START DATA FOR ANALYSIS
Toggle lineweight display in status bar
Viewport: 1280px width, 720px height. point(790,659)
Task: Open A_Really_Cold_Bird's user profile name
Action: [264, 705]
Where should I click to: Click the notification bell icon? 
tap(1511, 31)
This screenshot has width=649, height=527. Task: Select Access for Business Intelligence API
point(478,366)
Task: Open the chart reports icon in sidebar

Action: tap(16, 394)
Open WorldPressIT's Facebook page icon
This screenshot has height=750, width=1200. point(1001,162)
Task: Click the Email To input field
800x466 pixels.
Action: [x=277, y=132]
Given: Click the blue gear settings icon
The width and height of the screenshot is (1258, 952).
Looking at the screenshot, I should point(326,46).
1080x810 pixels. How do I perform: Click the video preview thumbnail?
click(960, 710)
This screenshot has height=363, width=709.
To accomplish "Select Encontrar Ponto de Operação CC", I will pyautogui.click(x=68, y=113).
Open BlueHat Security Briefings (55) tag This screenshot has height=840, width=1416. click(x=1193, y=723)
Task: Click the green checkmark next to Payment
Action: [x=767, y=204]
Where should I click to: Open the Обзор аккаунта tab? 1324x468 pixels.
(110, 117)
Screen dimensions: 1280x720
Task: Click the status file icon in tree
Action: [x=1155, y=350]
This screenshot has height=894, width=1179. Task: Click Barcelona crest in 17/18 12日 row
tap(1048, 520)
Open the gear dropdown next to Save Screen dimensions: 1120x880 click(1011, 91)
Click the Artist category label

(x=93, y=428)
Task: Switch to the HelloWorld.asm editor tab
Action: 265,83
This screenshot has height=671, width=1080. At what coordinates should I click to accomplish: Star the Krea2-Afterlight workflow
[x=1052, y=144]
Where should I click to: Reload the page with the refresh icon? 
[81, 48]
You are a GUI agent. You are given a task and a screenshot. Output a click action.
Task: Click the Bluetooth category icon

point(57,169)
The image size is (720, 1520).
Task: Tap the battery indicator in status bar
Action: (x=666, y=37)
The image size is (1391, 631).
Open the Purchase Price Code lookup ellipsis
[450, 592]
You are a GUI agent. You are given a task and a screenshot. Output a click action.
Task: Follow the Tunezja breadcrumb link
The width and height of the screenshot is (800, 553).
END DATA FOR ANALYSIS
**WORK REQUEST:** Copy out every record exactly; leave nothing out.

**TASK OUTPUT:**
Toggle lineweight display in status bar
Viewport: 1280px width, 720px height. point(790,659)
Task: Open A_Really_Cold_Bird's user profile name
Action: [264, 705]
Where should I click to: Click the notification bell icon? 
tap(1511, 31)
This screenshot has width=649, height=527. Task: Select Access for Business Intelligence API
point(478,366)
Task: Open the chart reports icon in sidebar

Action: tap(16, 394)
Open WorldPressIT's Facebook page icon
This screenshot has height=750, width=1200. point(1001,162)
Task: Click the Email To input field
800x466 pixels.
Action: [x=277, y=132]
Given: Click the blue gear settings icon
The width and height of the screenshot is (1258, 952).
Looking at the screenshot, I should point(326,46).
1080x810 pixels. How do I perform: Click the video preview thumbnail?
click(960, 710)
This screenshot has height=363, width=709.
To accomplish "Select Encontrar Ponto de Operação CC", I will pyautogui.click(x=68, y=113).
Open BlueHat Security Briefings (55) tag This screenshot has height=840, width=1416. click(x=1193, y=723)
Task: Click the green checkmark next to Payment
Action: [x=767, y=204]
Where should I click to: Open the Обзор аккаунта tab? 1324x468 pixels.
(110, 117)
Screen dimensions: 1280x720
Task: Click the status file icon in tree
Action: [x=1155, y=350]
This screenshot has height=894, width=1179. Task: Click Barcelona crest in 17/18 12日 row
tap(1048, 520)
Open the gear dropdown next to Save Screen dimensions: 1120x880 click(1011, 91)
Click the Artist category label

(x=93, y=428)
Task: Switch to the HelloWorld.asm editor tab
Action: 265,83
This screenshot has height=671, width=1080. At what coordinates should I click to accomplish: Star the Krea2-Afterlight workflow
[x=1052, y=144]
Where should I click to: Reload the page with the refresh icon? 
[81, 48]
You are a GUI agent. You are given a task and a screenshot. Output a click action.
Task: Click the Bluetooth category icon

point(57,169)
The image size is (720, 1520).
Task: Tap the battery indicator in status bar
Action: (x=666, y=37)
The image size is (1391, 631).
Open the Purchase Price Code lookup ellipsis
[450, 592]
You are a GUI agent. You are given a task and a screenshot. Output a click action.
Task: Follow the Tunezja breadcrumb link
The width and height of the screenshot is (800, 553).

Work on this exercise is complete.